Green qualifies the effects of bias and reductive thinking by elaborating on its impact in different forms of exploitation. His intersectional approach to studying illness and exploitation strengthens his arguments by showing that the problem is not endemic to a single experience of marginalization. Rather, bias in TB healthcare manifests across multiple dimensions of identity. Even though human society may have pulled itself away from its previous conceptions of TB transmission, some aspects of bias remain in vogue, from the beauty standards associated with TB to the assumption that illness is a consequence of moral failure. Green underscores the latter by bringing the narrative back to Sierra Leone. While Henry had Isatu for company, the same cannot be said for many others, who come to fear healthcare because they are afraid of the stigma attached to it, which often leads to isolation. When Henry’s father pulled him out of treatment, he was acting according to his bias against the healthcare system. This speaks less to the efficacy of the Sierra Leonean healthcare system than it does to Henry’s father’s accepted psychology. Here, Green does not frame Henry’s father as an antagonist but rather as a product of deep structural disillusionment—an embodiment of what happens when systems fail people for too long.
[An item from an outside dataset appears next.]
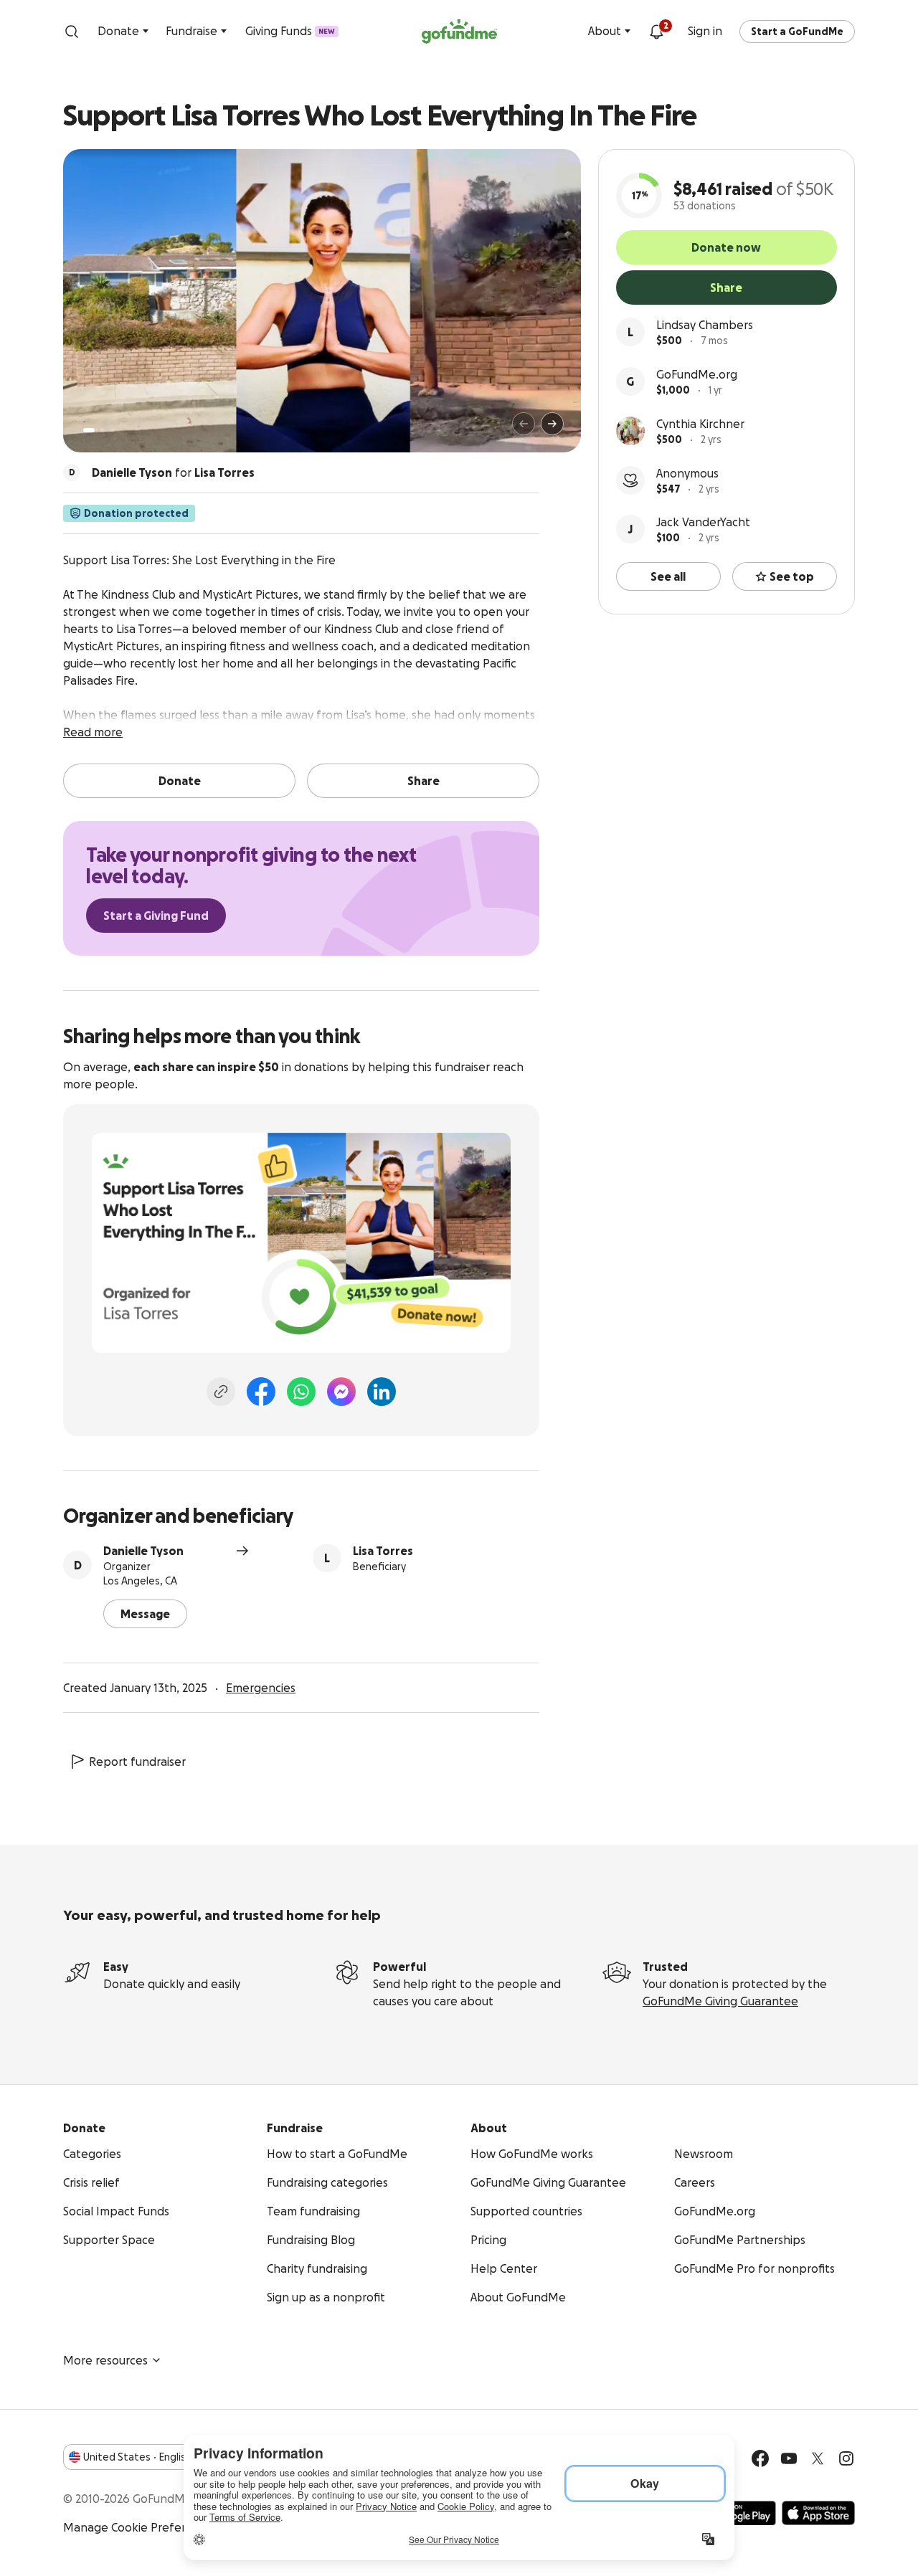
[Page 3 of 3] (112, 430)
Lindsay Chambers (704, 324)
These chapters also show how bias continues to persist even when solutions have been discovered. Prior to the development of the first cures for TB, Western societies turned the prevailing treatment, the sanatorium, into a venue for exclusion and othering. Green shows how the prerogative of “control over care” is counterproductive to the intentions of healthcare treatment. It transforms illness into a moral failing and blames the patient for their inability to abide by the terms of their treatment. In the absence of a clear target to reduce illness, sanatorium workers projected hostility onto patients for having illnesses. Gale Perkins’s experiences resonate deeply with those of Henry’s, even though they lived in radically different times and parts of the world. That resonance only begins with the boredom they experienced while receiving treatment at their respective facilities. Green will later show that this also extends to their social lives in Chapter 16. By tracing the violence of institutional care across generations, Green underscores that control without empathy often results in cruelty disguised as discipline.
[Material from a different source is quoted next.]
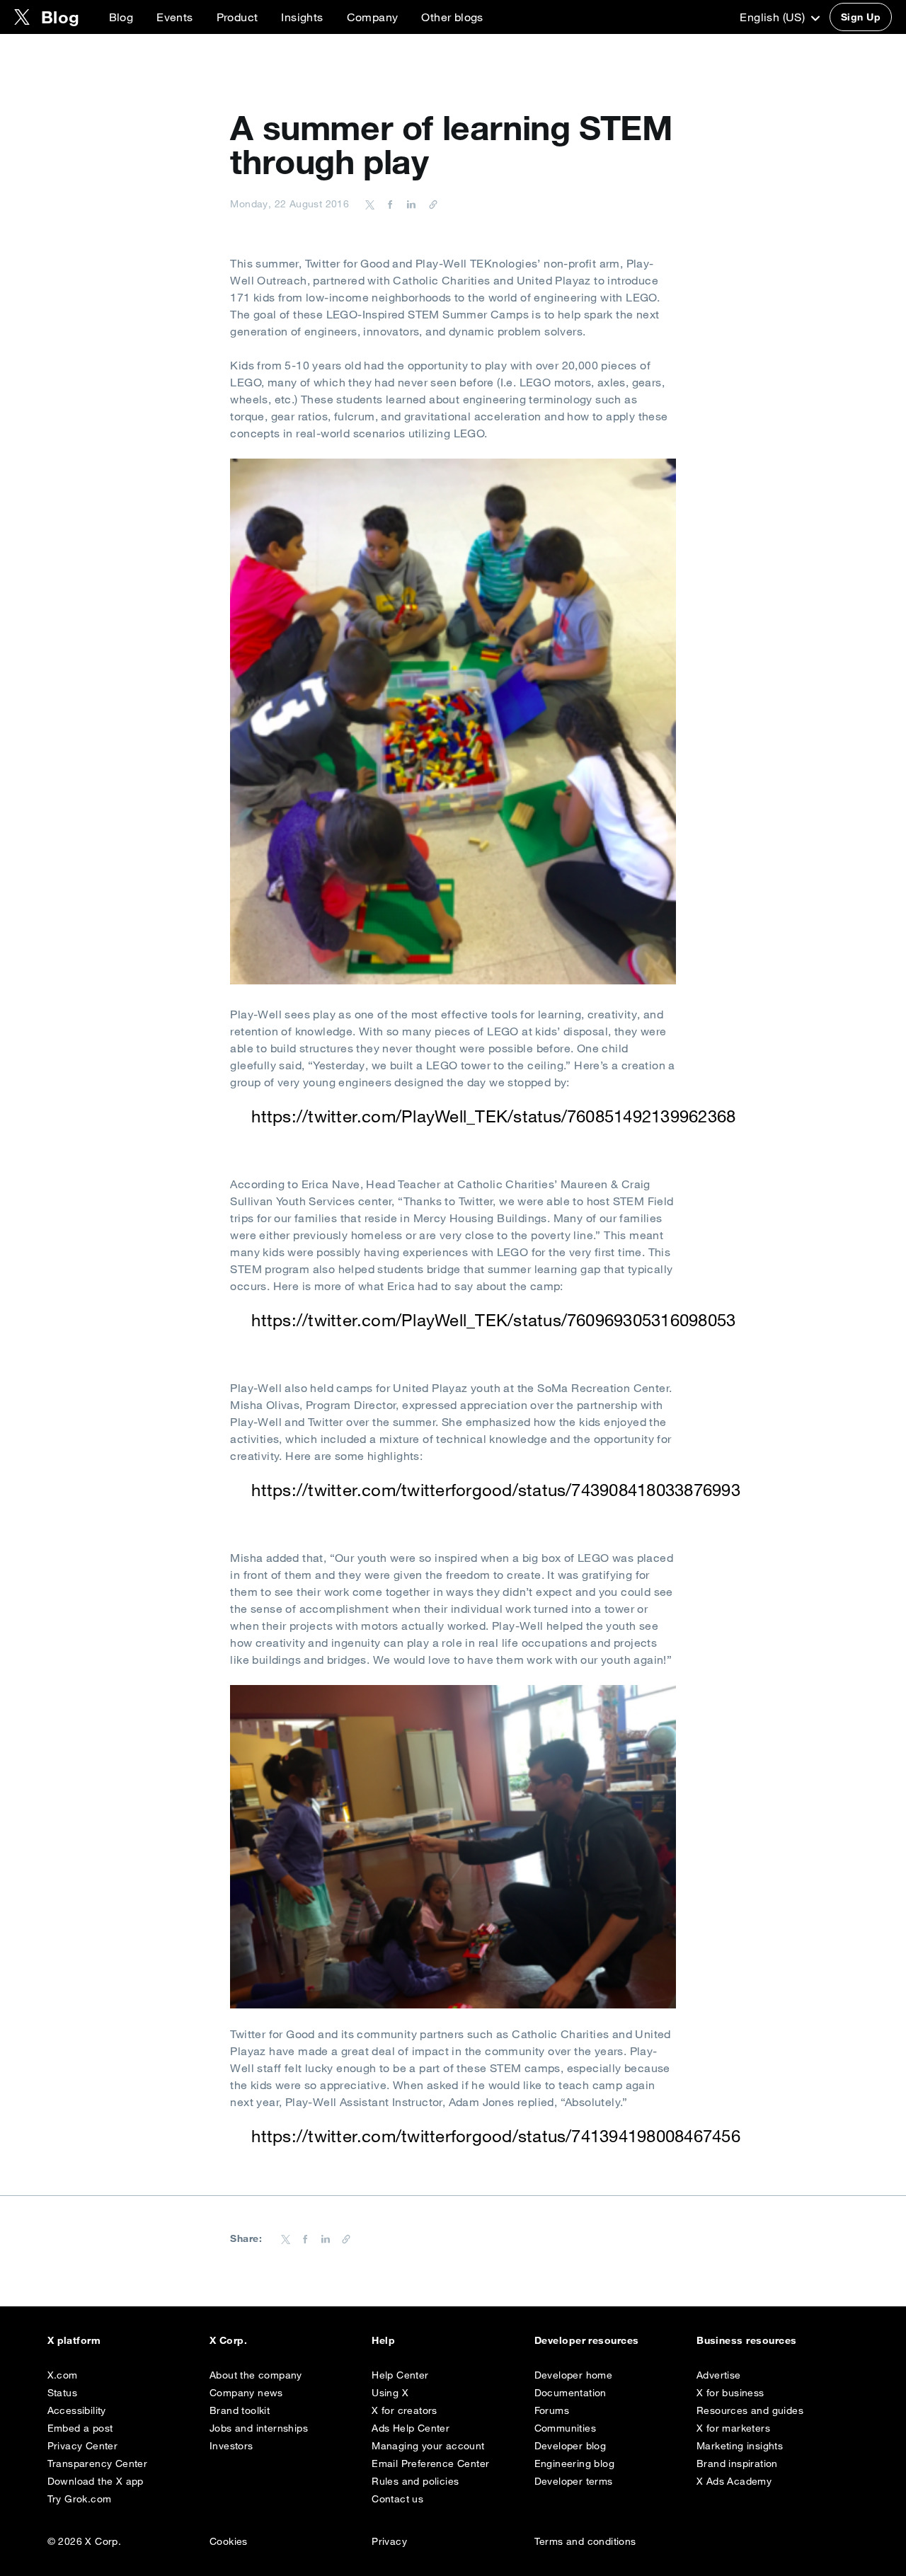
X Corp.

Together, Chapters 6-11 expand the thematic architecture of the book, showing how cultural constructions of illness—romanticization, stigma, and scientific triumphalism—intersect with lived experiences of exclusion. In doing so, Green strengthens the case that TB is not merely a medical problem but a reflection of how societies value certain lives over others. These chapters build toward a deeper understanding of The Need for Empathetic Thinking, challenging the reader not only to critique failed systems but also to examine the imaginative biases that shape their own responses to sickness, care, and human vulnerability.